A Polícia Federal deflagrou uma operação nesta quarta-feira (25) que mira um esquema de lavagem de dinheiro com fraudes no sistema financeiro e ligações com facções criminosas, como o Comando Vermelho. O alvo é Luiz Rubini, ex-sócio do Grupo Fictor, que também integra o Conselho de Desenvolvimento Econômico e Social Sustentável do governo Lula, o chamado Conselhão. Rubini tem mandato no Conselhão até março de 2027, conforme o Diário Oficial da União.

A ação envolve busca e apreensão, bem como quebra de sigilos bancário e fiscal. A operação também apura possíveis vínculos com instituições financeiras, incluindo a Caixa Econômica Federal. As fraudes sob investigação podem superar 500 milhões de reais, segundo informações oficiais repassadas à imprensa.

Rubini era sócio do CEO do Fictor, Rafael Góis.
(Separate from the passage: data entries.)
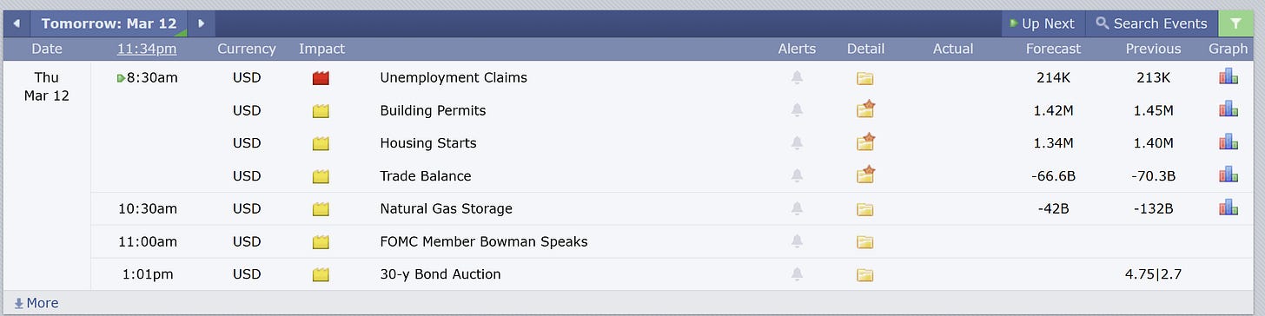Open FOMC Member Bowman Speaks detail folder
The height and width of the screenshot is (316, 1265).
[864, 242]
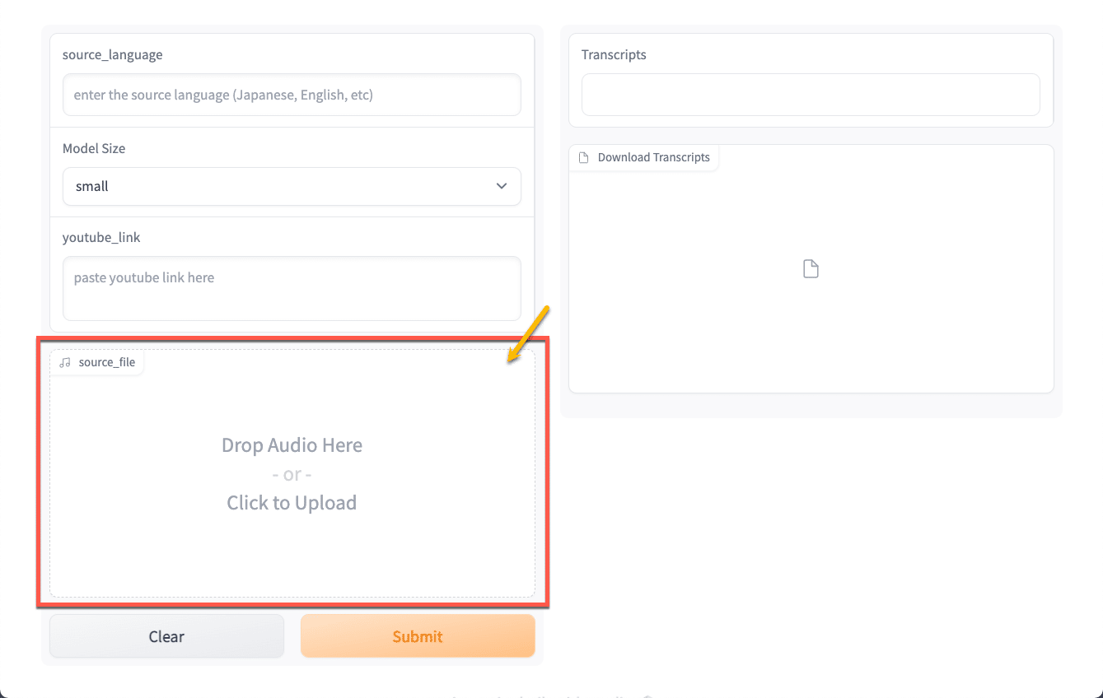The image size is (1103, 698).
Task: Click the source_language label text
Action: [113, 55]
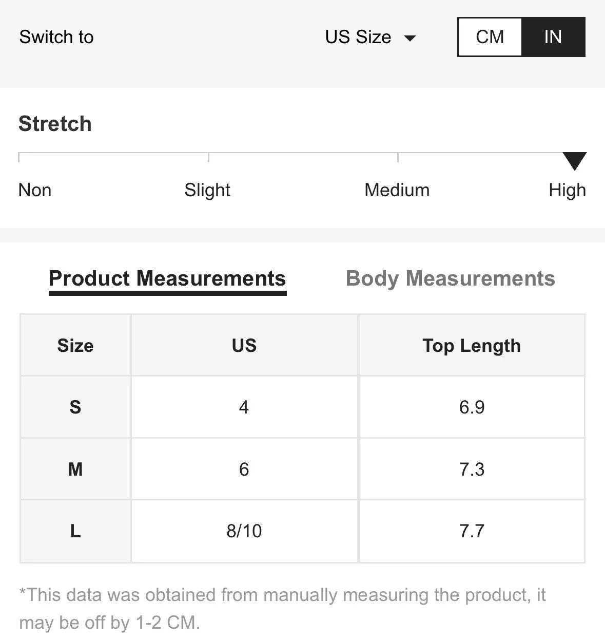605x639 pixels.
Task: Click the Switch to label
Action: click(x=56, y=37)
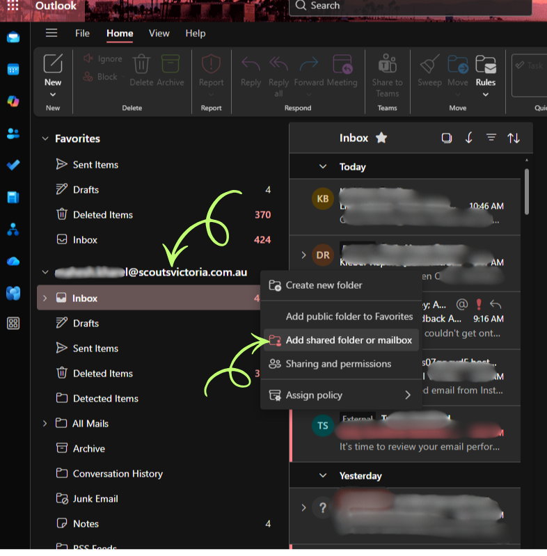Select Add shared folder or mailbox
The image size is (547, 556).
click(x=349, y=340)
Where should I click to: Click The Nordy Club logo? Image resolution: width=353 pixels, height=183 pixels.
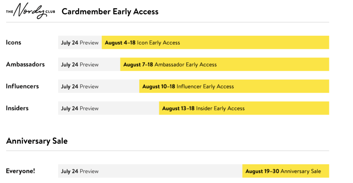pyautogui.click(x=30, y=11)
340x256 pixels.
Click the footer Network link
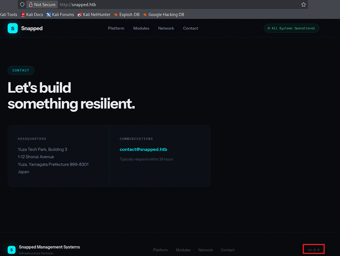pos(206,250)
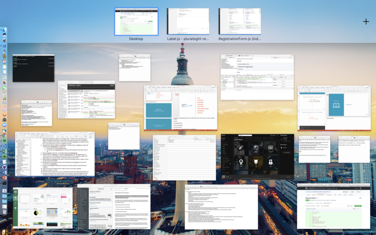Enable shuffle in Spotify's playback bar

pyautogui.click(x=252, y=177)
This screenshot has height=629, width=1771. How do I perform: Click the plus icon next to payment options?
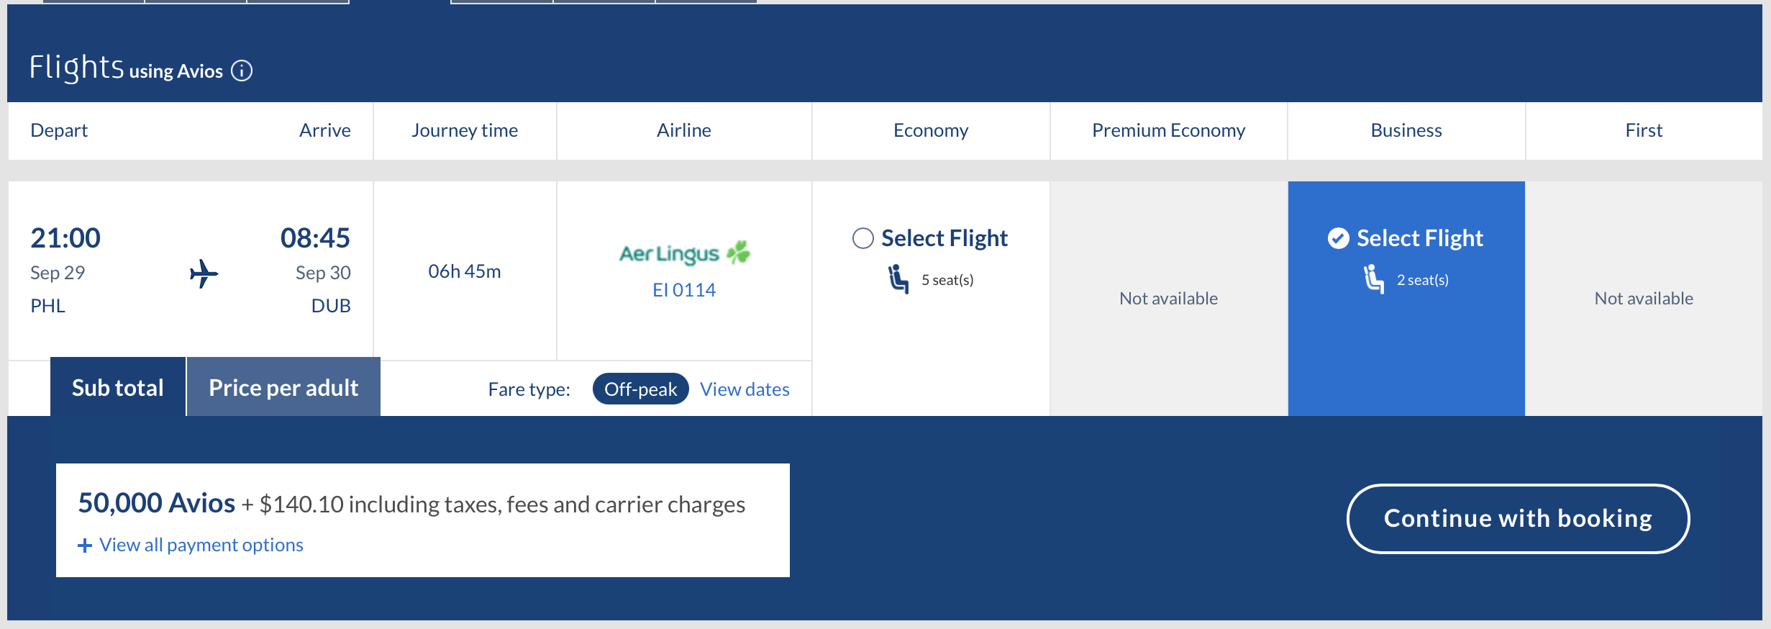coord(84,545)
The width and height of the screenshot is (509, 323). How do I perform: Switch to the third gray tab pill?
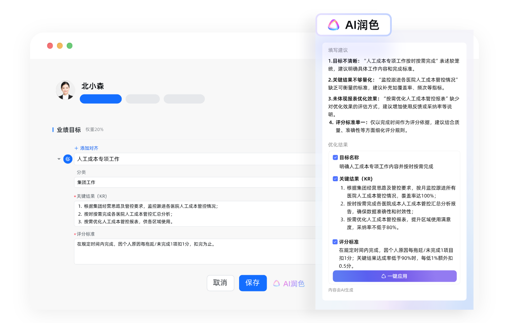tap(184, 99)
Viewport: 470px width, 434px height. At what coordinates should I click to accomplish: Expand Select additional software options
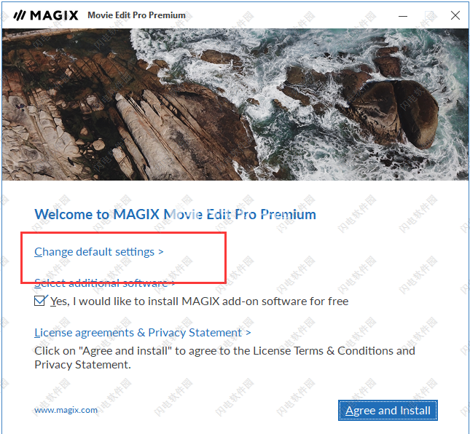coord(105,283)
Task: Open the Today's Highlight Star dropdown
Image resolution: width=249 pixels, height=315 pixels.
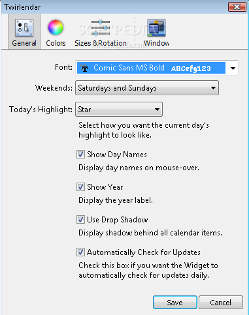Action: click(119, 110)
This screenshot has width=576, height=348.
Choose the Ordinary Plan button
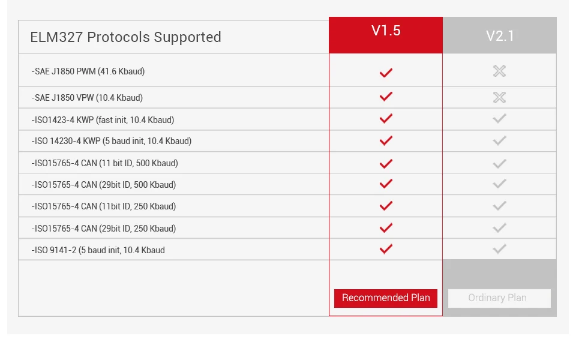[499, 298]
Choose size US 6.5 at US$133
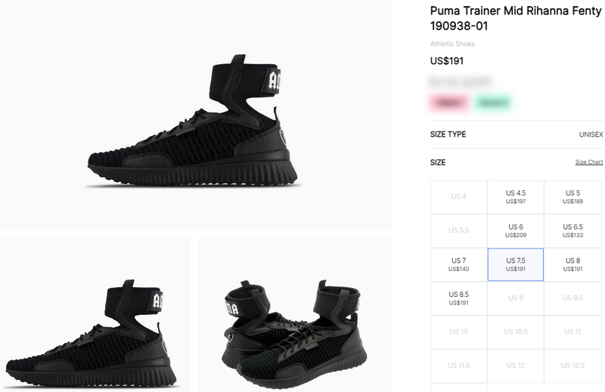This screenshot has width=605, height=392. (573, 230)
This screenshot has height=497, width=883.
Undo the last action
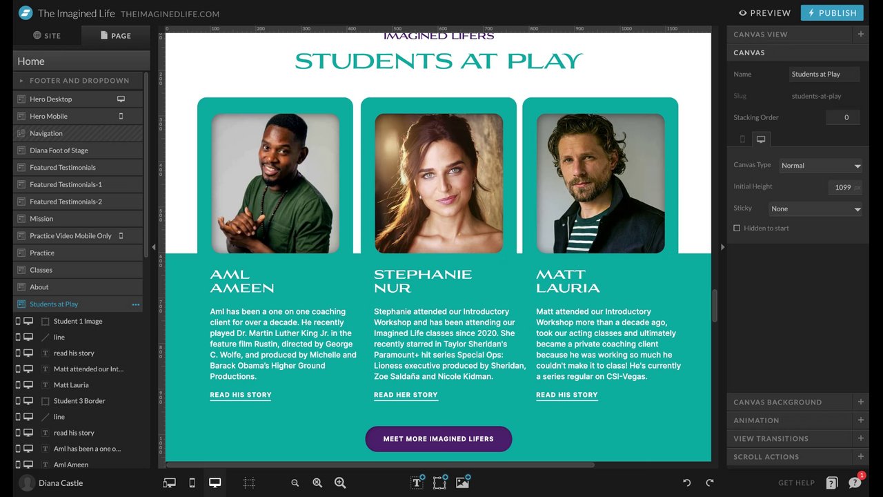coord(686,483)
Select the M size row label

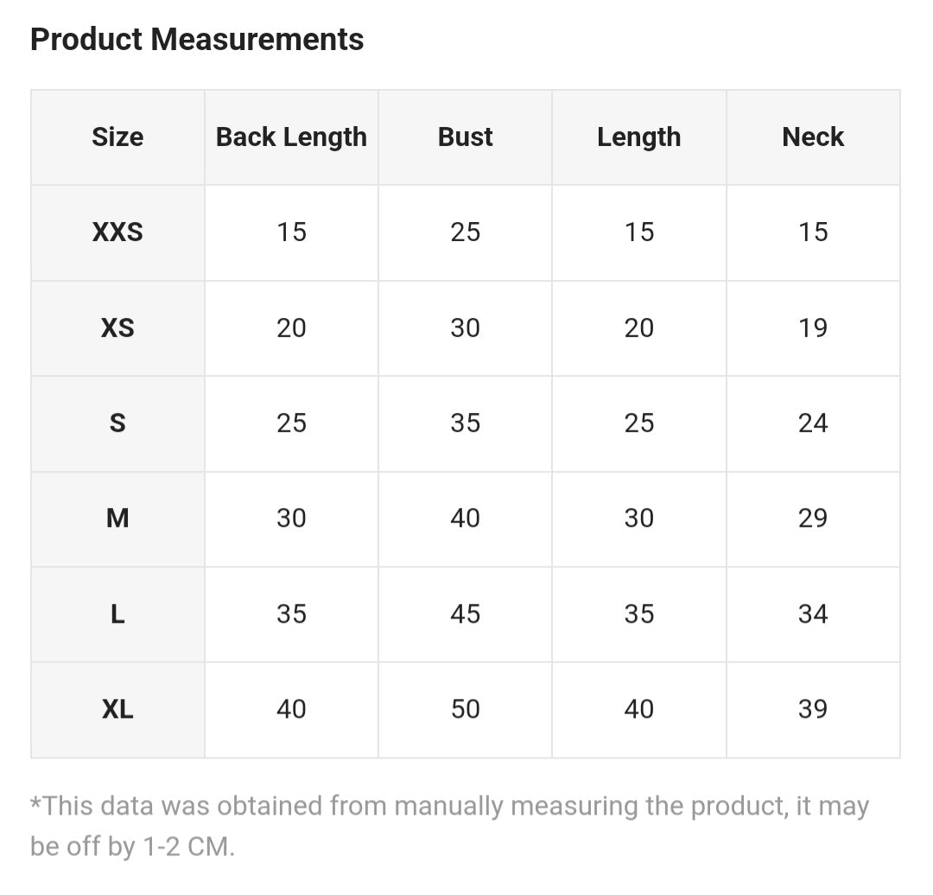117,518
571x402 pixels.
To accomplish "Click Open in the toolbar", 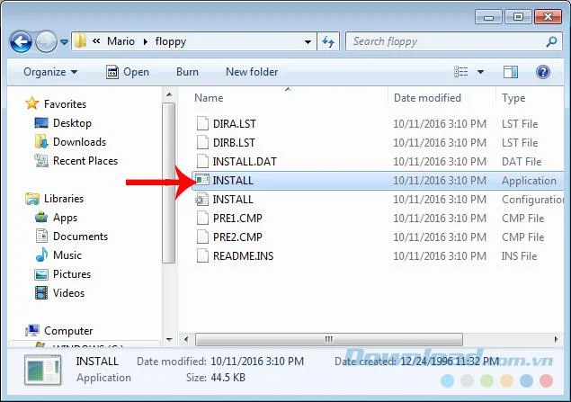I will [128, 72].
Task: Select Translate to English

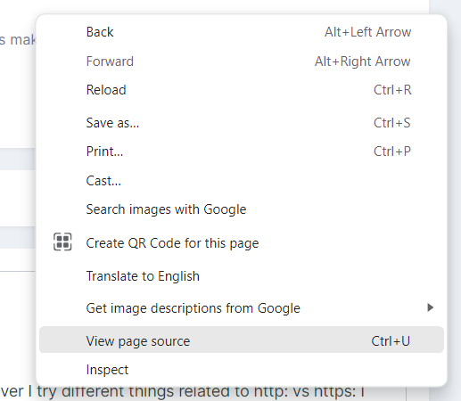Action: (x=242, y=276)
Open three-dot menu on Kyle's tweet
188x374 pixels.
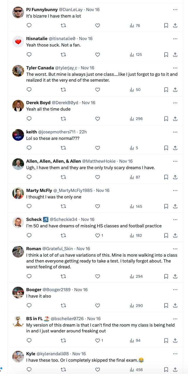(x=175, y=354)
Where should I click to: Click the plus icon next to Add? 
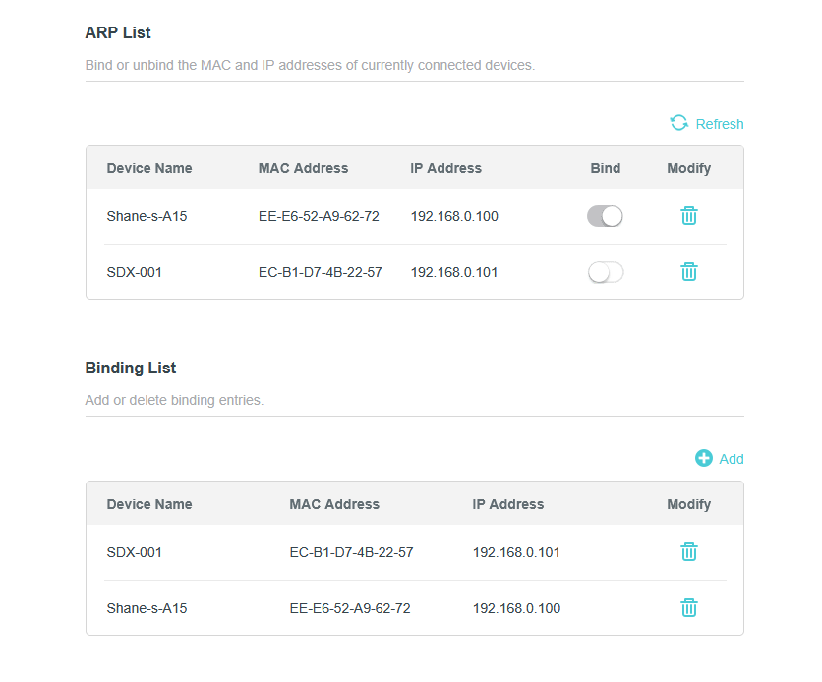click(x=704, y=459)
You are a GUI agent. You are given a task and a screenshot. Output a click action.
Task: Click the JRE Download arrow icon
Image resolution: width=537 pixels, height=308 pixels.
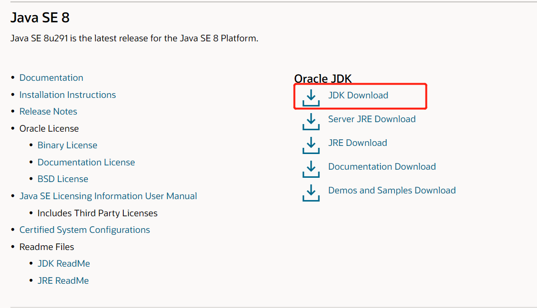tap(311, 145)
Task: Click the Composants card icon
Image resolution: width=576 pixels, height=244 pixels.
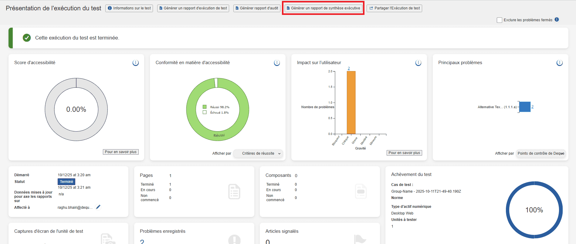Action: coord(361,192)
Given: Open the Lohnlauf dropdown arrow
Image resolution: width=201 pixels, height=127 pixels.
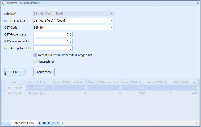Looking at the screenshot, I should pyautogui.click(x=112, y=14).
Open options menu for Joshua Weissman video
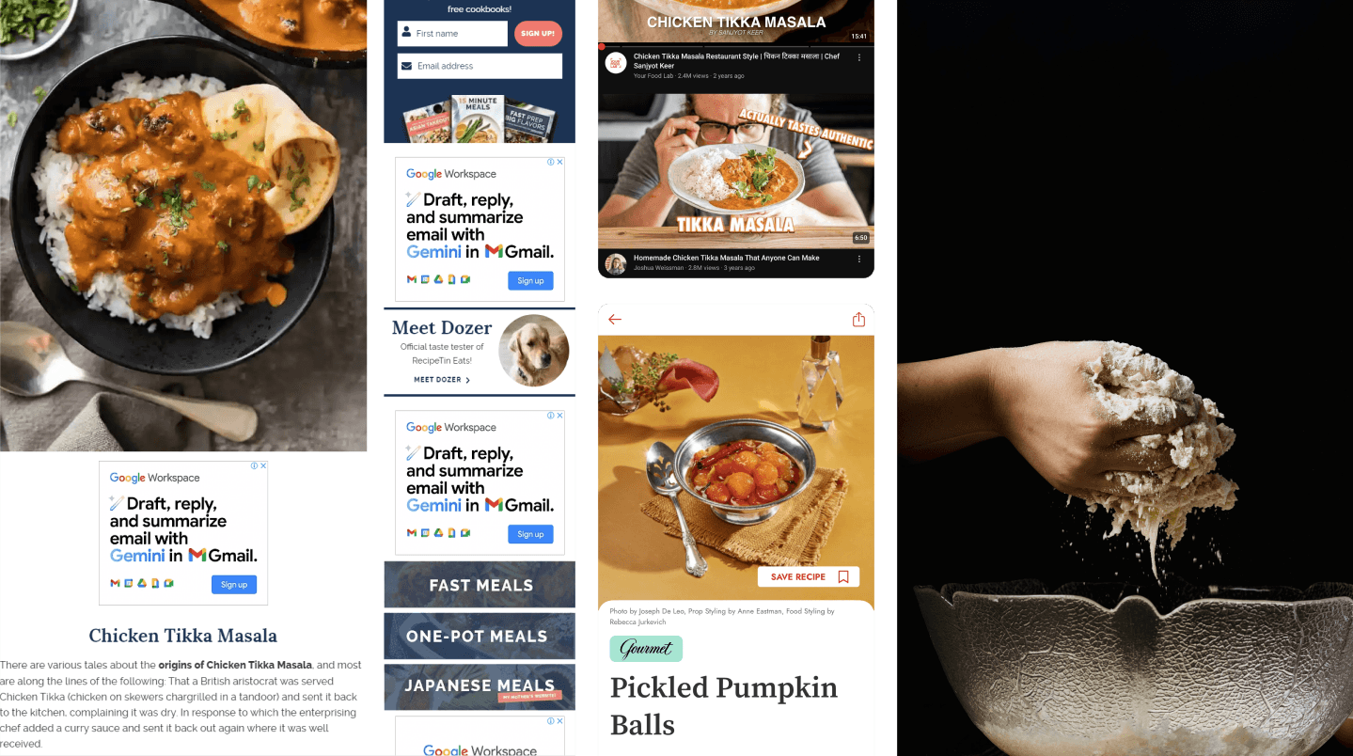 pos(859,258)
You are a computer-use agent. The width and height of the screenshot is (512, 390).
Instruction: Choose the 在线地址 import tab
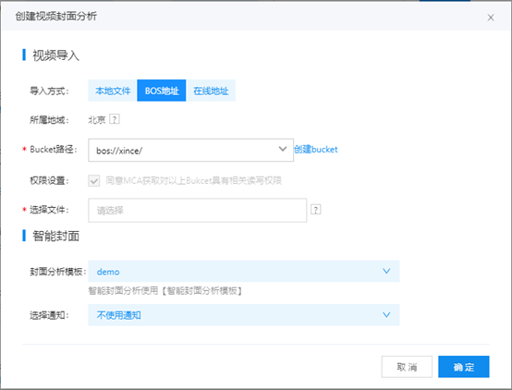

A empresa confirmou à reportagem que Góis foi alvo de mandados de busca na residência e que emitiria posicionamento assim que tivesse acesso aos autos do processo.

Conexões políticas e indicações

Circulam informações sobre a indicação de Rubini ao Conselhão ter sido resultado de uma indicação de Fábio Luís da Silva, o Lulinha. A defesa de Lulinha enviou nota à Gazeta do Povo afirmando conhecimento mútuo entre Lulinha e Rubini, mas negando relações comerciais entre eles.

O jornal Folha de S Paulo afirmou, citando fontes ouvidas, que Lulinha atuou como assessor da Fictor, o que a defesa também negou.

Nota de defesa

A defesa de Lulinha encaminhou uma nota, na íntegra, negando relação comercial com Rubini e afirmação de que não houve apresentação a membros do governo ou participação na indicação de cargos. A nota também sustenta que Lulinha não tem poder de influência sobre órgãos governamentais.

Prisões e diligências

A PF cumpriu 21 mandados de prisão preventiva e 43 de busca e apreensão, autorizados pela Justiça Federal de São Paulo. As ações ocorreram em São Paulo, Rio de Janeiro e Bahia. Até o meio da manhã, pelo menos 14 pessoas haviam sido presas.

A Justiça determinou o bloqueio e o sequestro de bens, incluindo imóveis, veículos e ativos financeiros, com valor estimado de até 47 milhões de reais. Relatórios da operação indicam ainda apreensões de relógios de luxo, aparelhos eletrônicos e dinheiro em espécie.